Tablice strzegą przed kąpielą w rzece Elbląg
W Elblągu nie ma żadnego otwartego miejskiego kąpieliska. To oznacza, że nie wolno pływać czy kąpać się w przepływającej przez miasto rzece. Dotyczy to również jej odnóg czy bocznych kanałów technicznych. W miejscach szczególnie niebezpiecznych stanęły nowe tablice ostrzegawcze z numerami do służb ratunkowych.
Latem elblążan najbardziej kusi rzeka Elbląg. Jest szeroka, ma kilka zakoli, przy których utworzyły się naturalne plaże. Jedna z nich jest przy moście kolejowym, inna przy kanale ”ciepła woda”. Mimo ciągłych ostrzeżeń niemal każdego roku ktoś traci tam życie.
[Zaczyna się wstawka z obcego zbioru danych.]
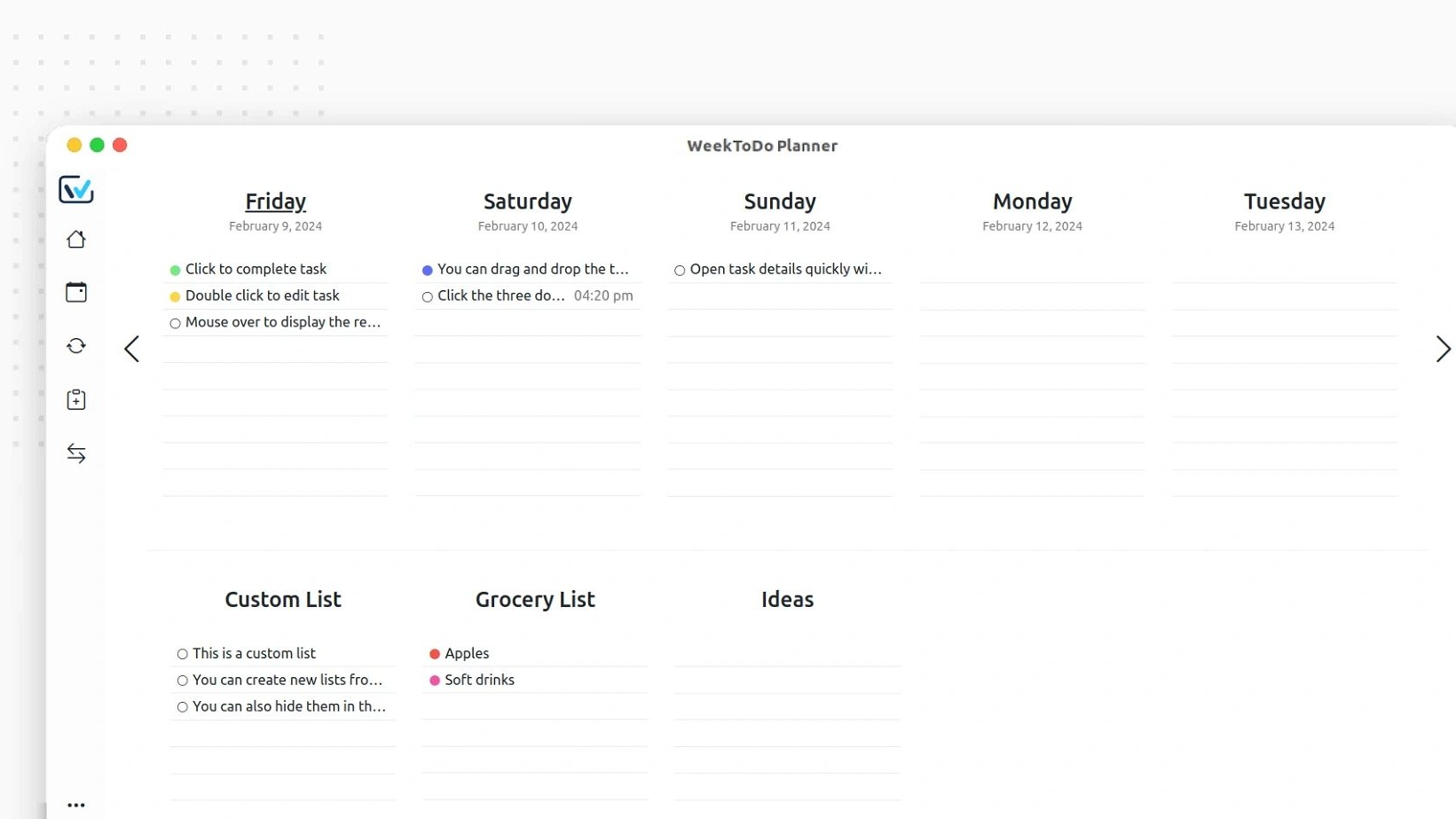The image size is (1456, 819).
Task: Select the 'Soft drinks' grocery item
Action: (x=479, y=680)
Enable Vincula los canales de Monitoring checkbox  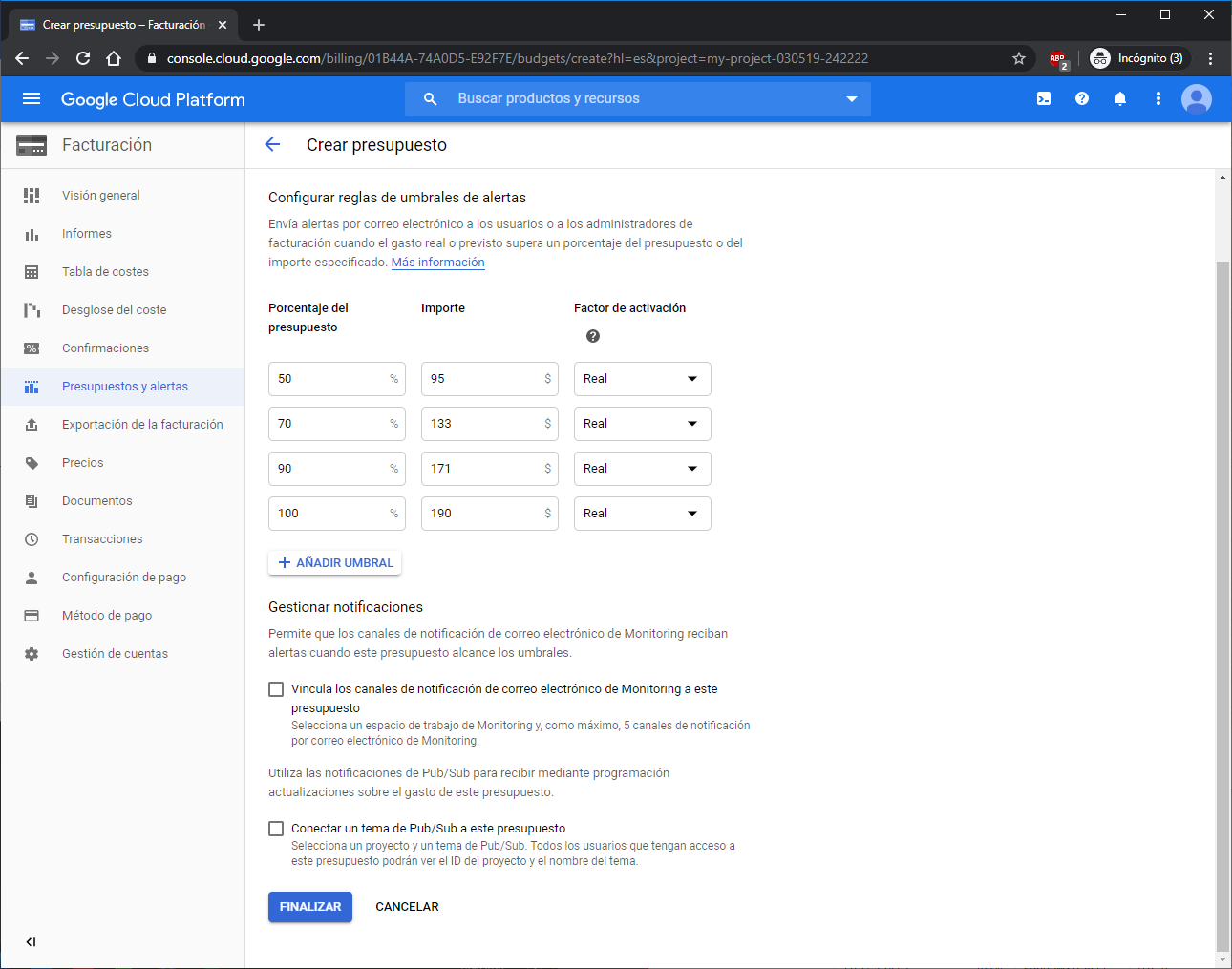(276, 689)
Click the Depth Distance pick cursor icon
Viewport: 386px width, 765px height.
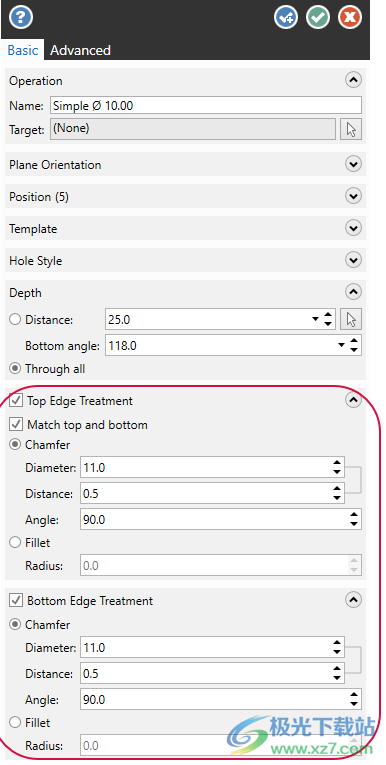click(x=351, y=320)
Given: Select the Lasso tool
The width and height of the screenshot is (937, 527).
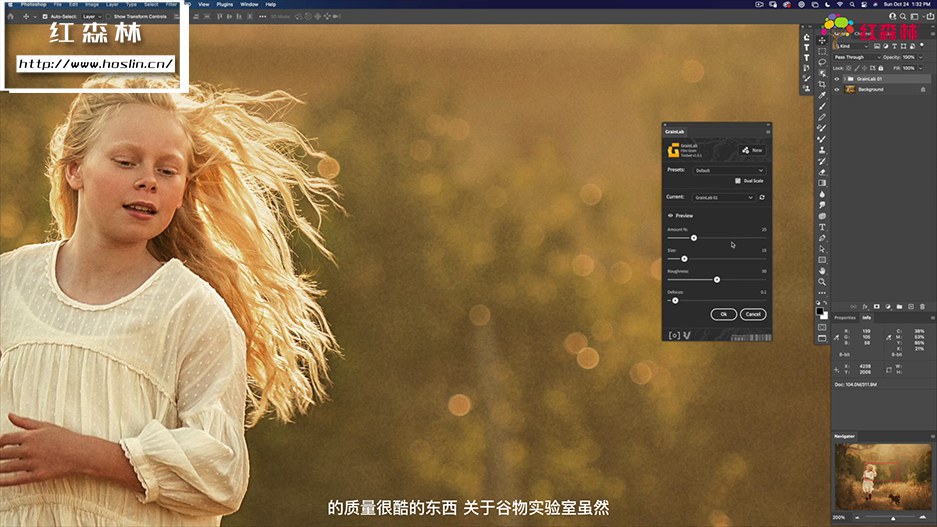Looking at the screenshot, I should pyautogui.click(x=822, y=62).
Ale niebezpiecznie jest na całej długości rzeki – ostrzega Bożena Ruszkowska, prezes Elbląskiego Wodnego Ochotniczego Pogotowia Ratunkowego. To szlak żeglugowy objęty całkowitym zakazem.
Za jego łamanie można zapłacić karę, choć mandat to ostateczność – przypomina aspirant Przemysław Kapała z elbląskiej policji. Najpierw wyciągamy z wody i pouczamy. Kara za takie wykroczenie to 250 zł.
Każdego lata elbląscy WOPR-owcy i policjanci ratowali średnio 40 osób tonących w miejscach oznakowanych zakazem. (Mira Stankiewicz/as)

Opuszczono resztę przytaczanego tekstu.